Stress response inside perturbed particle assemblies
Leonardo E. Silbert

TL;DR
This study investigates how structural disorder affects stress transmission in 3D particle assemblies using simulations, revealing a transition from anisotropic to isotropic elastic responses as disorder increases.
Contribution
It provides a detailed simulation-based analysis of stress response evolution from weakly disordered to fully disordered particle packings.
Findings
Weakly disordered packings show double-peak force transmission.
Peak widths scale linearly with distance from perturbation source.

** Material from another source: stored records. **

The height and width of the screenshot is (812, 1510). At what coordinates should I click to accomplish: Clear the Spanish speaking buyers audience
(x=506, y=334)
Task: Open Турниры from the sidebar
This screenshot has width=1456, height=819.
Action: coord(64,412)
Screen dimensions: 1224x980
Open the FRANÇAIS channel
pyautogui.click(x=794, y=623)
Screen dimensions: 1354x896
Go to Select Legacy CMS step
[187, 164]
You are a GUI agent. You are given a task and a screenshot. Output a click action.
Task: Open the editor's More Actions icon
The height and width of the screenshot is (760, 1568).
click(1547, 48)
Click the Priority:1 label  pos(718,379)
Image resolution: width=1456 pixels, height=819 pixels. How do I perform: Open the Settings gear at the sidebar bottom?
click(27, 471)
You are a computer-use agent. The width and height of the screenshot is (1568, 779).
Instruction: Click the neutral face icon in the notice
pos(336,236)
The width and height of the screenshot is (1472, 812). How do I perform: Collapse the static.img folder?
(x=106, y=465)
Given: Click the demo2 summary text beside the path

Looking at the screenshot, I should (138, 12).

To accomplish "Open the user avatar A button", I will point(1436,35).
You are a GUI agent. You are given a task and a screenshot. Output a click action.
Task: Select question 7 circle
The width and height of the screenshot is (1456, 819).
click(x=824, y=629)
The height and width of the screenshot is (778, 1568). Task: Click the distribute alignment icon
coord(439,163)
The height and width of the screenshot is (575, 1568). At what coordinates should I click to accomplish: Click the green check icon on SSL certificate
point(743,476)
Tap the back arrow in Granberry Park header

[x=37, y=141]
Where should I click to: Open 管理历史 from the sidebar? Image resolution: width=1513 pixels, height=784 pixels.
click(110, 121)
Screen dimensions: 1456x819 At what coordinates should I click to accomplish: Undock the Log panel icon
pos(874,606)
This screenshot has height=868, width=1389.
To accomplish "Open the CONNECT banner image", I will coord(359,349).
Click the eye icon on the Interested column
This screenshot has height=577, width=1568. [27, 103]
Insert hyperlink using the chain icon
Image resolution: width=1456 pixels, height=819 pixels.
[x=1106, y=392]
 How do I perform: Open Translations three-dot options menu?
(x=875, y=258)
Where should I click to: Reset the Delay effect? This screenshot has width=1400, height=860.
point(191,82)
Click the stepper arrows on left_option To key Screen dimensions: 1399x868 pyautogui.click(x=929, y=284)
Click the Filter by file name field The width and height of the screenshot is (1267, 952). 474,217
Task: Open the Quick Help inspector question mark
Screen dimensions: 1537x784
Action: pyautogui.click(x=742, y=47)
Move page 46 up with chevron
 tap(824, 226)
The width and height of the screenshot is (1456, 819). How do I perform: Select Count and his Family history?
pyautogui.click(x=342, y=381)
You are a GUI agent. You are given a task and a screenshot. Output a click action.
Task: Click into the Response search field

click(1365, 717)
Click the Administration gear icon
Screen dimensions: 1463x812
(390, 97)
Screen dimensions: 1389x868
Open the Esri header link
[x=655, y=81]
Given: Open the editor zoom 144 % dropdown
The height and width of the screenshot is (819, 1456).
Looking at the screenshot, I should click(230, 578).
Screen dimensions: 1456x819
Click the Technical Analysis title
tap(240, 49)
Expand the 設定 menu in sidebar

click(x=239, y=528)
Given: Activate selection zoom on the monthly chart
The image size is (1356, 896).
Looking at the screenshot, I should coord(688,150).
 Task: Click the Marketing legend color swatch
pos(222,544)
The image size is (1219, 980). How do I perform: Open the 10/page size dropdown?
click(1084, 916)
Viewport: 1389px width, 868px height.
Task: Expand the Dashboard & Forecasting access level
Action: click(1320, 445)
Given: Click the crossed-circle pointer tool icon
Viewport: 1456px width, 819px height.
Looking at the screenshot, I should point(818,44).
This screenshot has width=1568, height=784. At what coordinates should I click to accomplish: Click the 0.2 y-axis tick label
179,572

Fully disordered packings exhibit single-peak, isotropic response.
Abstract
The effect of structural disorder on the stress response inside three dimensional particle assemblies is studied using computer simulations of frictionless sphere packings. Upon applying a localised, perturbative force within the packings, the resulting {\it Green's} function response is mapped inside the different assemblies, thus providing an explicit view as to how the imposed perturbation is transmitted through the packing. In weakly disordered arrays, the resulting transmission of forces is of the double-peak variety, but with peak widths scaling linearly with distance from the source of the perturbation. This behaviour is consistent with an anisotropic elasticity response profile. Increasing the disorder distorts the response function until a single-peak response is obtained for fully disordered packings consistent with an isotropic description.